─── Source records

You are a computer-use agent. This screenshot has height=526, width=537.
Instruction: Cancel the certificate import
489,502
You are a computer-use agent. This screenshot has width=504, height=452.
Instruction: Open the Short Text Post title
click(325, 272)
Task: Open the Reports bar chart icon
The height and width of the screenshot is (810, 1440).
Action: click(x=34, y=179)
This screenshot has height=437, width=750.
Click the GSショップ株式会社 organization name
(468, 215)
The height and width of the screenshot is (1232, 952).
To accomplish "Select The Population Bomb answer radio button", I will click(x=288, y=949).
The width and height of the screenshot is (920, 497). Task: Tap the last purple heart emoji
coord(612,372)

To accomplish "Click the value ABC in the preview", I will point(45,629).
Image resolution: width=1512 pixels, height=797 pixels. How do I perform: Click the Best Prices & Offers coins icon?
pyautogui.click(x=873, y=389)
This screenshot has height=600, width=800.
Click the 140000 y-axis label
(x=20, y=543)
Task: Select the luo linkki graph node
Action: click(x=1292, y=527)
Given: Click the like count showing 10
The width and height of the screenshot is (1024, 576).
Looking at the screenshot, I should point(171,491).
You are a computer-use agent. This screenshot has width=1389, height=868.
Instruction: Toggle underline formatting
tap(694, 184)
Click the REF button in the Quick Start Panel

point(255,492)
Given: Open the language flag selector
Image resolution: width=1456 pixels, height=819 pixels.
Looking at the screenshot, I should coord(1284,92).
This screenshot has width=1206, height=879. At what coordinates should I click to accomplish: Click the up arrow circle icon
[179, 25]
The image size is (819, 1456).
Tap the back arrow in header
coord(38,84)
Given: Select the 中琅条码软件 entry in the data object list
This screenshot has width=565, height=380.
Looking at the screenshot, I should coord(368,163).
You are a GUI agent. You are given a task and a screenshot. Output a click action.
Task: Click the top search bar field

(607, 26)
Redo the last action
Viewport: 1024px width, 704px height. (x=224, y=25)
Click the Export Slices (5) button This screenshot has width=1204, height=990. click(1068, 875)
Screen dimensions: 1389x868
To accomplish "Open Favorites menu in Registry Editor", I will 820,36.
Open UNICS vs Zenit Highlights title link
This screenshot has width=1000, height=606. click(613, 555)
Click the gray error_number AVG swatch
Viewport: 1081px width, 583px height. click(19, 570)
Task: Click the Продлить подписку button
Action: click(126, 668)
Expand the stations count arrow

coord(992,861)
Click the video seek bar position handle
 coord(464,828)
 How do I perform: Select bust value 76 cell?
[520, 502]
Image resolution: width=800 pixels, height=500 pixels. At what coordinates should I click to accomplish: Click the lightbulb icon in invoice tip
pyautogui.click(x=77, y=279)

──────

> Problem to work on: Update everything from the line with "Redo the last action" down to the last of the items, swapping "seek bar" for "progress bar" and leaving all else as it is.

> Answer for the task:
Redo the last action
Viewport: 1024px width, 704px height. (x=224, y=25)
Click the Export Slices (5) button This screenshot has width=1204, height=990. click(1068, 875)
Screen dimensions: 1389x868
To accomplish "Open Favorites menu in Registry Editor", I will 820,36.
Open UNICS vs Zenit Highlights title link
This screenshot has width=1000, height=606. click(613, 555)
Click the gray error_number AVG swatch
Viewport: 1081px width, 583px height. click(19, 570)
Task: Click the Продлить подписку button
Action: click(126, 668)
Expand the stations count arrow

coord(992,861)
Click the video progress bar position handle
 coord(464,828)
 How do I perform: Select bust value 76 cell?
[520, 502]
Image resolution: width=800 pixels, height=500 pixels. At what coordinates should I click to accomplish: Click the lightbulb icon in invoice tip
pyautogui.click(x=77, y=279)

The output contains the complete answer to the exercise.